• **RECORDS FOR THIS TASK**:
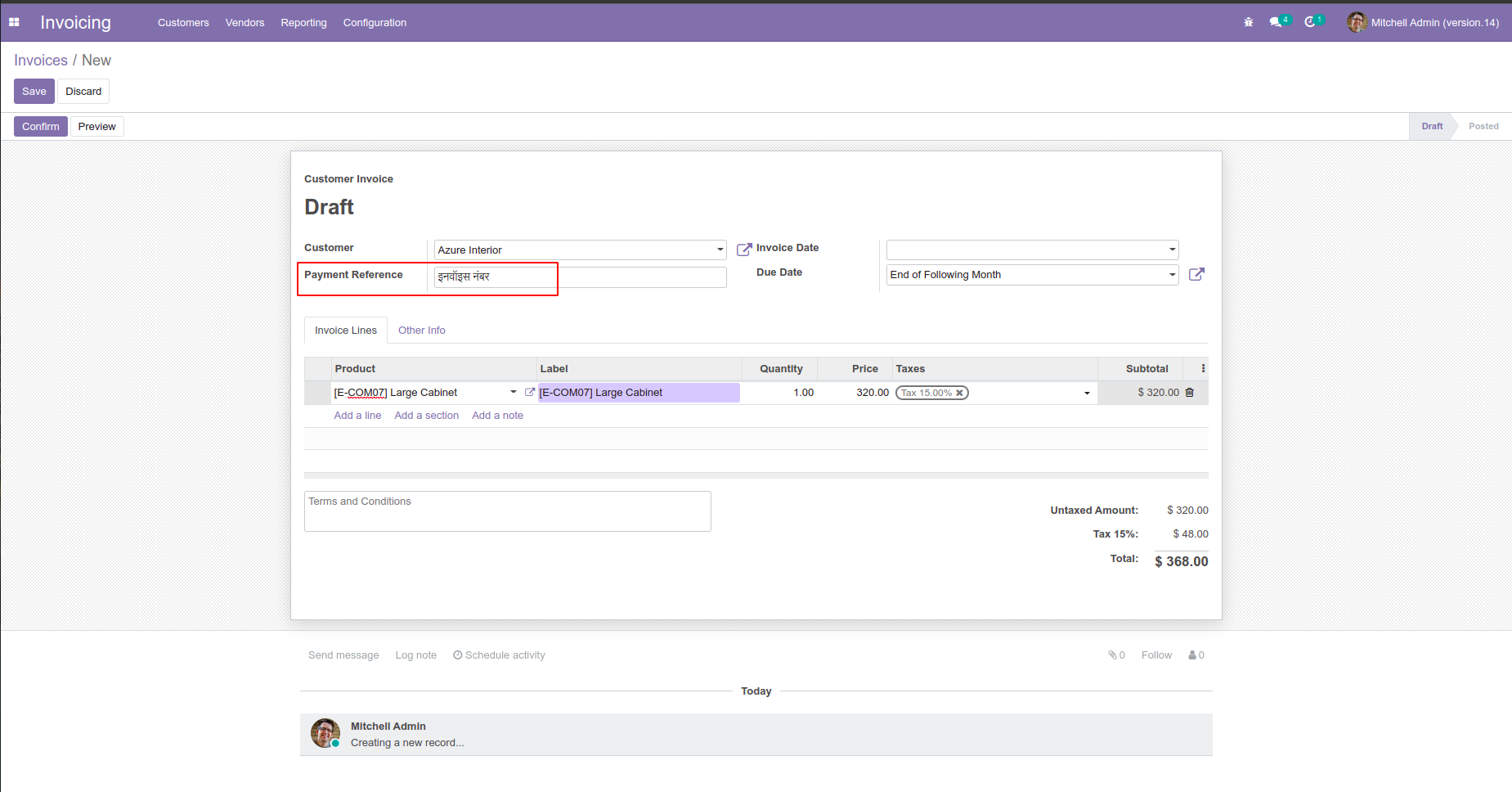Viewport: 1512px width, 792px height.
Task: Click the Add a line link
Action: 357,416
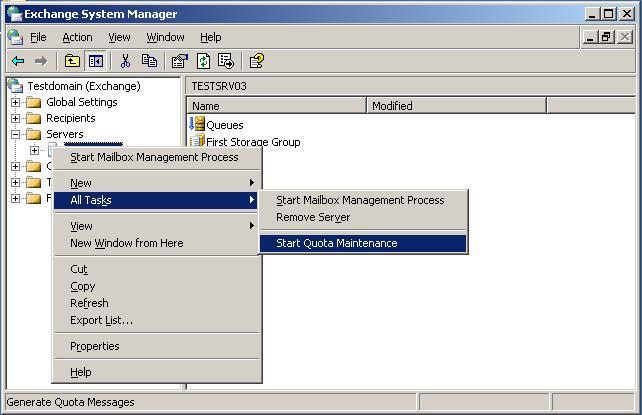Expand the Global Settings tree node
Viewport: 642px width, 415px height.
pos(16,102)
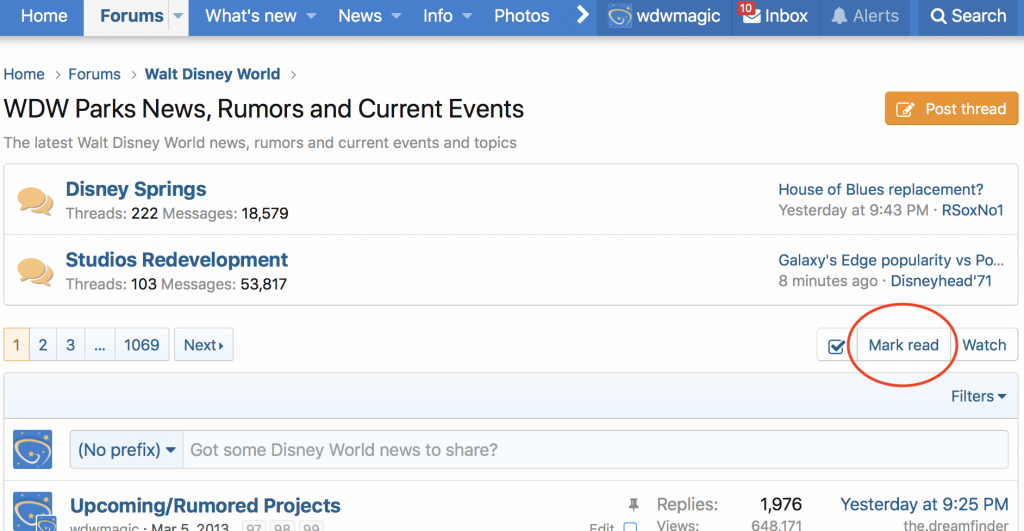Open the Inbox envelope icon
This screenshot has width=1024, height=531.
pos(751,16)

• **TASK REQUIREMENTS**: Copy out all the lines of the entries above, leaving out the pictures.

• **RESULT OF THIS EXERCISE**:
Viewport: 1512px width, 792px height.
Task: Click the Add a line link
Action: 357,416
Expand the Global Settings tree node
Viewport: 642px width, 415px height.
pos(16,102)
Open the Inbox envelope icon
This screenshot has width=1024, height=531.
pos(751,16)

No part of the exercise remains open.